### RECORDS PROVIDED
● ● ●
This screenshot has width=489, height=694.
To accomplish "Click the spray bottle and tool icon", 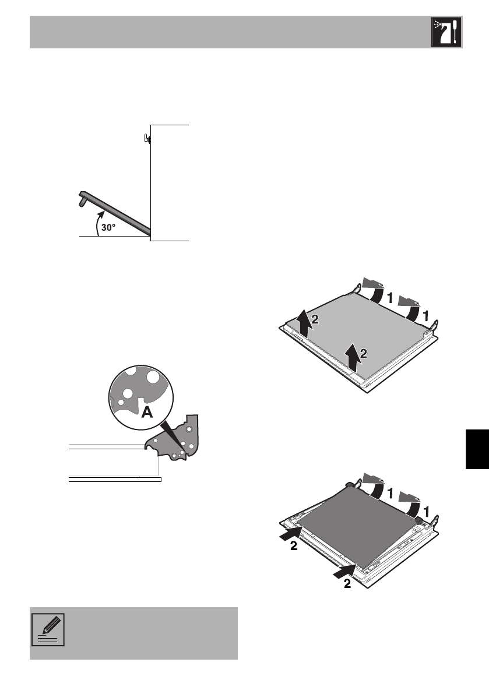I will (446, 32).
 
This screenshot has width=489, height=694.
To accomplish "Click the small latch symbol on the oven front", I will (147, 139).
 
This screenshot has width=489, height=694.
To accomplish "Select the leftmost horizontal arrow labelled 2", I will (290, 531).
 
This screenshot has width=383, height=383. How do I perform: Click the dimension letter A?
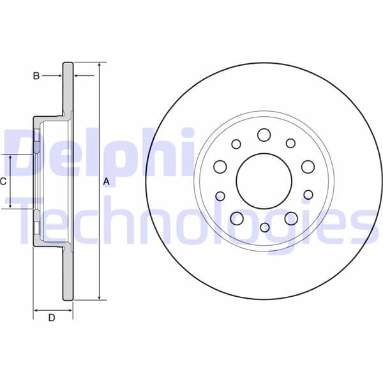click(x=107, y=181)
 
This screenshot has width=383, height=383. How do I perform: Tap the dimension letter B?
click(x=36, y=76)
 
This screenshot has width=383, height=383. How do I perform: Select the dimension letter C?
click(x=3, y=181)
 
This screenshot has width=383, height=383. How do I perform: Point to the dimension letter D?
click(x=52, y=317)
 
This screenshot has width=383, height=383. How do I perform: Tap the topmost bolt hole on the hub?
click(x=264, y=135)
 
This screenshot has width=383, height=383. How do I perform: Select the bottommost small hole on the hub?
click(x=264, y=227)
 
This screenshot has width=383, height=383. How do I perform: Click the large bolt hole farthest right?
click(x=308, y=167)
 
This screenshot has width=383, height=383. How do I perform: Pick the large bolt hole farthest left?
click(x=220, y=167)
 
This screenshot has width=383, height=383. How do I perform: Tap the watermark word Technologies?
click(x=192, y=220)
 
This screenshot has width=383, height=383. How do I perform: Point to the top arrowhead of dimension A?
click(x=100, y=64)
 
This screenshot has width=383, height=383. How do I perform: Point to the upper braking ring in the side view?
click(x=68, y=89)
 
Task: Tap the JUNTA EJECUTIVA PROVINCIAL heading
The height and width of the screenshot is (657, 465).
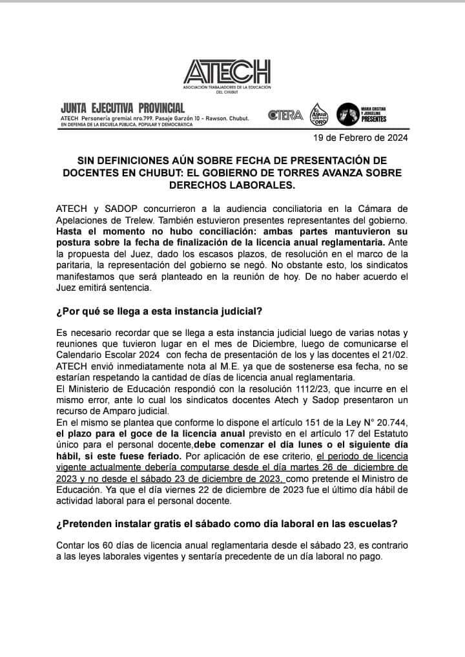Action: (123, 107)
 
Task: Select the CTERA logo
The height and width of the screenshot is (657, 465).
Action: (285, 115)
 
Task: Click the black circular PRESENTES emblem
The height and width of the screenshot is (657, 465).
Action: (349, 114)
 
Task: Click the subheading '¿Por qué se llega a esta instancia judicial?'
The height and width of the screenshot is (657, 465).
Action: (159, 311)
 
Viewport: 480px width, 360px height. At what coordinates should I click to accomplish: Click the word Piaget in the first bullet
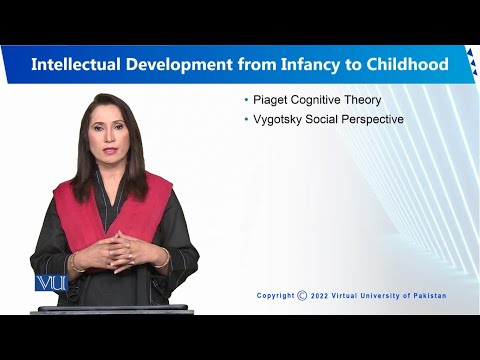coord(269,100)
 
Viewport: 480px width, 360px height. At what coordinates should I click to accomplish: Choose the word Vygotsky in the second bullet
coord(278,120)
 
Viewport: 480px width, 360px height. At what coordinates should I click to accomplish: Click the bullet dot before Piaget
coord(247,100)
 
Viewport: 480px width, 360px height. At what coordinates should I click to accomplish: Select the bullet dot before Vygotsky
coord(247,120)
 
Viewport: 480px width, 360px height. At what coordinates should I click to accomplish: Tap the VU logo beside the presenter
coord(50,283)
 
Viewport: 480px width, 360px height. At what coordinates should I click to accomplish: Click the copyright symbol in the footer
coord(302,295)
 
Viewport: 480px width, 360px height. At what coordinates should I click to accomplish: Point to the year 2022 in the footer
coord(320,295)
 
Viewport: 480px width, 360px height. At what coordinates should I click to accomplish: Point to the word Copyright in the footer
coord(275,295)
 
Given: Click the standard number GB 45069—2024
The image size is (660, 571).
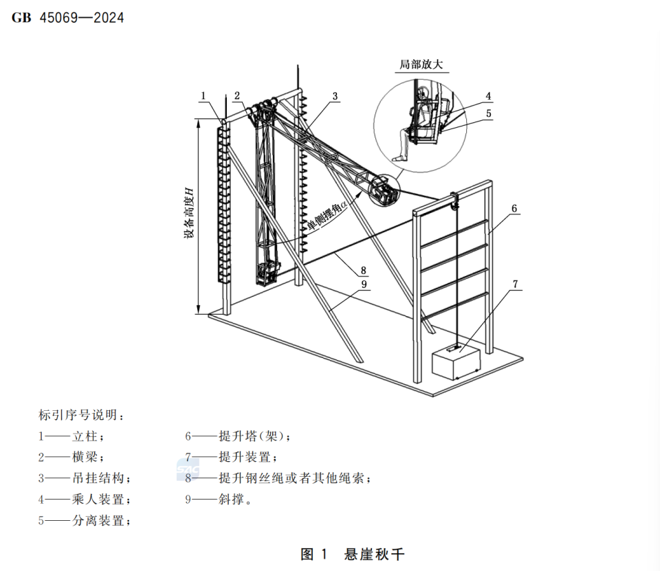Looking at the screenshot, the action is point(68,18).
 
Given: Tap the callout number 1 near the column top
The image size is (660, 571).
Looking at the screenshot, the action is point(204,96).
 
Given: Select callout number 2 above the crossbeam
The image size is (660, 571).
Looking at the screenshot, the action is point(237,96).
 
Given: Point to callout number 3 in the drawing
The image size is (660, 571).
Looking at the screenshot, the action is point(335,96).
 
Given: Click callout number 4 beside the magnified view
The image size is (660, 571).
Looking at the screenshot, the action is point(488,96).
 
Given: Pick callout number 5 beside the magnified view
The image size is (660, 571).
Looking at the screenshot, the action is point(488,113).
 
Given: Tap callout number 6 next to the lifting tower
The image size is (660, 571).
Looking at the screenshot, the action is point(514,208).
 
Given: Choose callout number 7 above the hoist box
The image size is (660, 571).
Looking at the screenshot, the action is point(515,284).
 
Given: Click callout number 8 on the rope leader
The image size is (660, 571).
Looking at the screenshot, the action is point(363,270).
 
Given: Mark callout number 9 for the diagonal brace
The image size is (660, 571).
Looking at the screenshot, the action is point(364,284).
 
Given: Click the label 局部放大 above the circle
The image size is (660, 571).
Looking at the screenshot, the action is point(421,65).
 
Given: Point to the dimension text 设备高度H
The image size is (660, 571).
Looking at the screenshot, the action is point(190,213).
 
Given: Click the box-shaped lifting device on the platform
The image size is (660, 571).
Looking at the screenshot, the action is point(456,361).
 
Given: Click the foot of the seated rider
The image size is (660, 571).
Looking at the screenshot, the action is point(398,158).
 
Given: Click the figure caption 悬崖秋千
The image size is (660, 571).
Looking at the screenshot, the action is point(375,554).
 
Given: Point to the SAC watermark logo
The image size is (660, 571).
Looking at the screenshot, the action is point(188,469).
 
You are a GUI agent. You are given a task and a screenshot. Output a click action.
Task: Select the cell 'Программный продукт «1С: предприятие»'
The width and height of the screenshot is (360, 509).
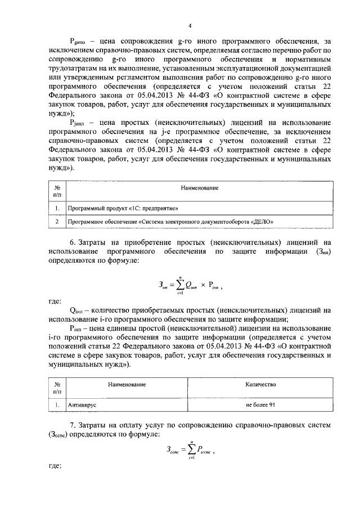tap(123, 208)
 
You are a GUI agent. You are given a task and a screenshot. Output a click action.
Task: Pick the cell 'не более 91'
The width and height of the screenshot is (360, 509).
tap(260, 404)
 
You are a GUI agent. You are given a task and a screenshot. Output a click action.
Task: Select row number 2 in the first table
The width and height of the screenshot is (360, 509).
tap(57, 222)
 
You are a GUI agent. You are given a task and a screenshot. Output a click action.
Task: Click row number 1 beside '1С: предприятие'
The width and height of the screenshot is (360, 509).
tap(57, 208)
● ● ●
### WRITTEN INSTRUCTION
Write out the data again for the stretch from the line containing "Task: Click the black" through the line containing "coord(247,100)", with "Viewport" replaced by "Screen" and everything else unchanged. Leave the pictures out.

### EXERCISE RESPONSE
Task: Click the black circular PRESENTES emblem
The height and width of the screenshot is (657, 465).
Action: (349, 114)
 
Task: Click the subheading '¿Por qué se llega a esta instancia judicial?'
The height and width of the screenshot is (657, 465).
Action: (159, 311)
 
Screen: 480px width, 360px height. At what coordinates should I click to accomplish: Click the word Piaget in the first bullet
coord(269,100)
 
Screen: 480px width, 360px height. At what coordinates should I click to accomplish: Choose the word Vygotsky in the second bullet
coord(278,120)
 
Screen: 480px width, 360px height. At what coordinates should I click to accomplish: Click the bullet dot before Piaget
coord(247,100)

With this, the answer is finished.